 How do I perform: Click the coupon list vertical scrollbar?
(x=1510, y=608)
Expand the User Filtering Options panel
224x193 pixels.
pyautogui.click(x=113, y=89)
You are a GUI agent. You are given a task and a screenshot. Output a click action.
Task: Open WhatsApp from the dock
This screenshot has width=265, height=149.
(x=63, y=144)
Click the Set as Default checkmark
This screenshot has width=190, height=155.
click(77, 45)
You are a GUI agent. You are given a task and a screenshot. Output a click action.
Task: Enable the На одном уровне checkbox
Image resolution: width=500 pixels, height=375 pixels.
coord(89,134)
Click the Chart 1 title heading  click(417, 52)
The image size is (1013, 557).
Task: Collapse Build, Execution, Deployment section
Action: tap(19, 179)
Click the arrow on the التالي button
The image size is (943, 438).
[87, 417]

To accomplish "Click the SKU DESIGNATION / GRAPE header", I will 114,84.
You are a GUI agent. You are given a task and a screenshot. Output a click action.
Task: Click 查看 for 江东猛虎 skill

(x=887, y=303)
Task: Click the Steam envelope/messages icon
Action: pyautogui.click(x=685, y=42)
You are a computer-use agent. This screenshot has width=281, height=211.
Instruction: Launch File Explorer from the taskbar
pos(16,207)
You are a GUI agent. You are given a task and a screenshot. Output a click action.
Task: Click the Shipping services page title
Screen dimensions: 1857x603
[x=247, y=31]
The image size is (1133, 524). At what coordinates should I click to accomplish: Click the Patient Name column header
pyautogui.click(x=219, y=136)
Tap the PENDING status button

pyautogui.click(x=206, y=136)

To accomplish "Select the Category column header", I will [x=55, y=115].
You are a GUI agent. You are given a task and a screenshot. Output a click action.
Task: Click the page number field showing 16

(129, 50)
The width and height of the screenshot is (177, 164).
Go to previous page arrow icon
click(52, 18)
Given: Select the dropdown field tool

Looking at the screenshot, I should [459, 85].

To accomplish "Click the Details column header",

+ + +

◆ **BRIEF**:
Set every record down again exactly as written.

◆ **TASK RESULT**:
 How do I perform: Click the coupon list vertical scrollbar?
(x=1510, y=608)
Expand the User Filtering Options panel
224x193 pixels.
pyautogui.click(x=113, y=89)
You are a GUI agent. You are given a task and a screenshot. Output a click action.
Task: Open WhatsApp from the dock
This screenshot has width=265, height=149.
(x=63, y=144)
Click the Set as Default checkmark
This screenshot has width=190, height=155.
click(77, 45)
You are a GUI agent. You are given a task and a screenshot. Output a click action.
Task: Enable the На одном уровне checkbox
Image resolution: width=500 pixels, height=375 pixels.
coord(89,134)
Click the Chart 1 title heading  click(417, 52)
The image size is (1013, 557).
Task: Collapse Build, Execution, Deployment section
Action: tap(19, 179)
Click the arrow on the التالي button
The image size is (943, 438).
[87, 417]

To accomplish "Click the SKU DESIGNATION / GRAPE header", I will 114,84.
You are a GUI agent. You are given a task and a screenshot. Output a click action.
Task: Click 查看 for 江东猛虎 skill

(x=887, y=303)
Task: Click the Steam envelope/messages icon
Action: pyautogui.click(x=685, y=42)
You are a computer-use agent. This screenshot has width=281, height=211.
Instruction: Launch File Explorer from the taskbar
pos(16,207)
You are a GUI agent. You are given a task and a screenshot. Output a click action.
Task: Click the Shipping services page title
Screen dimensions: 1857x603
[x=247, y=31]
The image size is (1133, 524). At what coordinates should I click to accomplish: Click the Patient Name column header
pyautogui.click(x=219, y=136)
Tap the PENDING status button

pyautogui.click(x=206, y=136)

To accomplish "Select the Category column header", I will [x=55, y=115].
You are a GUI agent. You are given a task and a screenshot. Output a click action.
Task: Click the page number field showing 16

(129, 50)
The width and height of the screenshot is (177, 164).
Go to previous page arrow icon
click(52, 18)
Given: Select the dropdown field tool

Looking at the screenshot, I should [459, 85].

To accomplish "Click the Details column header",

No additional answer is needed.